О его смерти ТАСС сообщила его супруга и менеджер Ольга Мамонова. В начале июля поэта и музыканта госпитализировали с коронавирусом. Перед смертью артист был в коме, дышал с помощью аппарата ИВЛ.
Уход Петра Николаевича из жизни — повод вспомнить его последнюю встречу с архангельским зрителем. Он был в столице Севера весной 2016 года, когда ему вот-вот должно было исполниться 65. Со своей группой он привёз на фестиваль «Европейская весна» музыкальный спектакль «Новые приключения Незнайки».
А после двухчасового представления ещё добрых минут сорок общался со зрителями на расстоянии вытянутой руки. Он говорил о подрастающем поколении, о Боге, о жизни. Он тогда говорил, что ничего важнее, чем общение с людьми, в жизни нет. И как с ним не согласиться теперь, в пандемийные, карантинные времена, когда все испытали на себе, что такое — изоляция?
— Вообще ничего важнее, чем общение с людьми, нет, — говорил тогда Мамонов. — Звонит мне в полвторого ночи человек, а у него и там, и сям — облом. Я ему что-то сказал, — ему легче. А мне, что, трудно? Вот так приходится жить, каждый день что-нибудь маленькое делать. Благодать Божья заключается в одной немытой тарелке. Помыл потихонечку, чтоб мама не видела — всё, день прожит недаром.
Он родился в 1951 году — ещё при Сталине. И об этом тоже вспоминал тогда. И вообще говорил о том, как много довелось пережить.
— Столько смен различных эпох наше поколение застало, это так удивительно! — говорил Пётр Николаевич. — У меня есть фото — я в детских яслях под портретом Сталина. Я ещё жил при Сталине, не фига себе! При этом убийце… И до сих пор у нас памятники стоят. С этим приходится жить, с этим приходится рядом быть. С этим ужасом, с этими военными, с этой стрельбой бесконечной, с этой силой, с этими кричащими дядьками-политиками. Но есть всякие, есть и там хорошие люди. Говорят, что в сталинских лагерях можно было жить потому, что среди тех ужасов были нормальные люди.

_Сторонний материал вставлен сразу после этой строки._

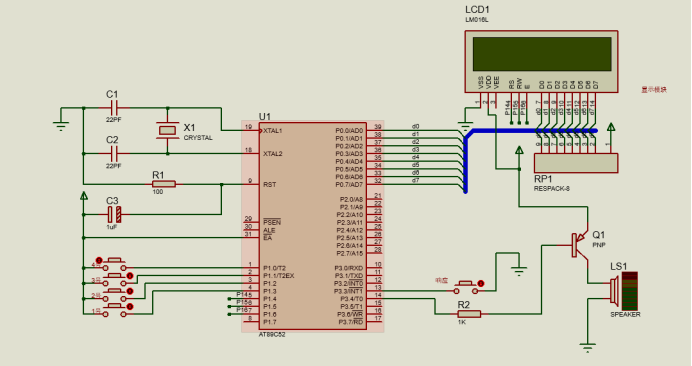
Task: Select the Q1 PNP transistor
Action: [579, 245]
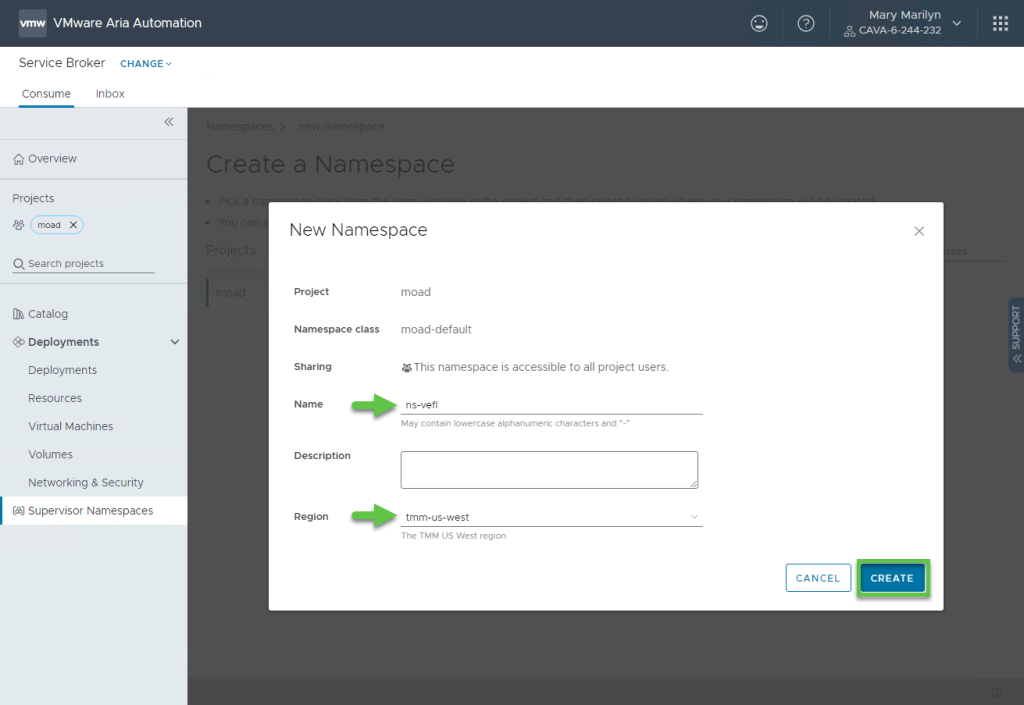The width and height of the screenshot is (1024, 705).
Task: Click the VMware vmw logo icon
Action: (32, 23)
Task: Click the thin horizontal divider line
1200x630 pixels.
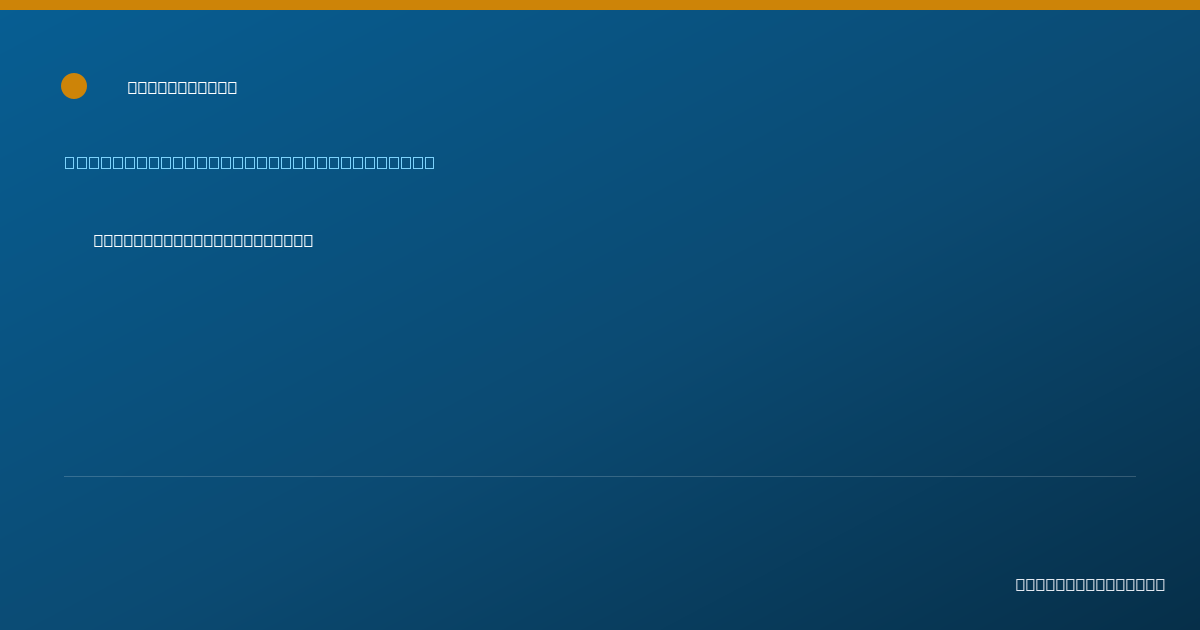Action: coord(600,476)
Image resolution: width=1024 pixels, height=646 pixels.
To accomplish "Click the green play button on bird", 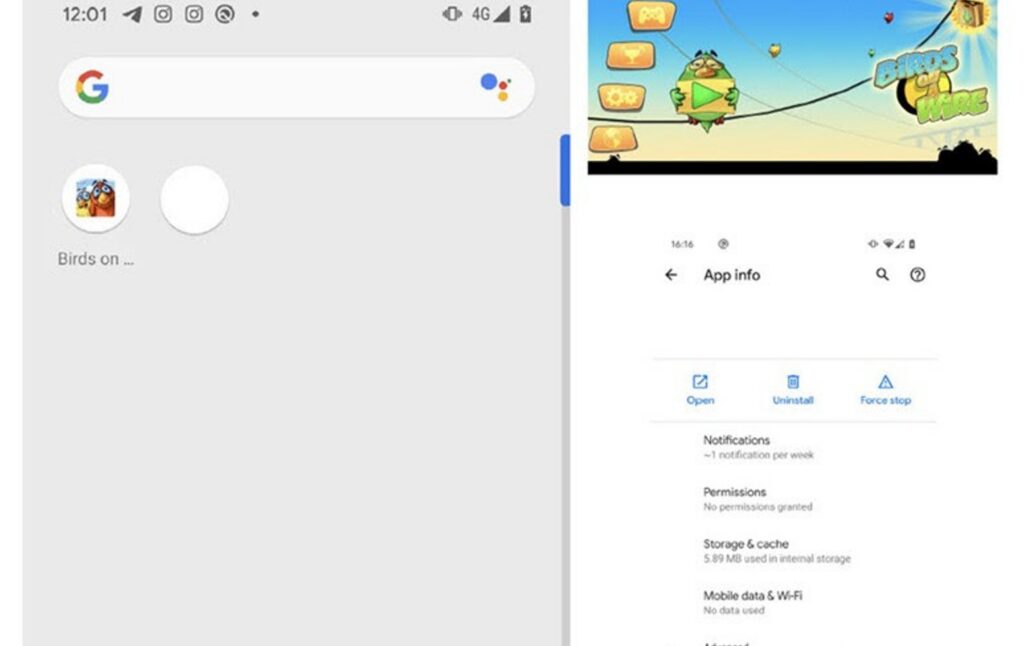I will [707, 97].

Или вот ещё — о жизни вообще:
«Жизнь, ребята, — дело серьёзное. Время пока ещё есть, надо думать о том, что будем делать в четверг, если умрём в среду. Я перед зеркалом стою и думаю: «Алло, парень, ты что вообще за человек? Кому-нибудь с тобой хорошо?». Если наберём в себе — искупить, простить, помочь, — значит, этим будем радоваться. Это все блёсточки будущей жизни. Господь ведь не дядька с палкой, он нам хочет дать царство, где он будет царем, где солнце будет сиять, где будет совсем другая жизнь. Я думаю: «Ничего себе, хочу туда».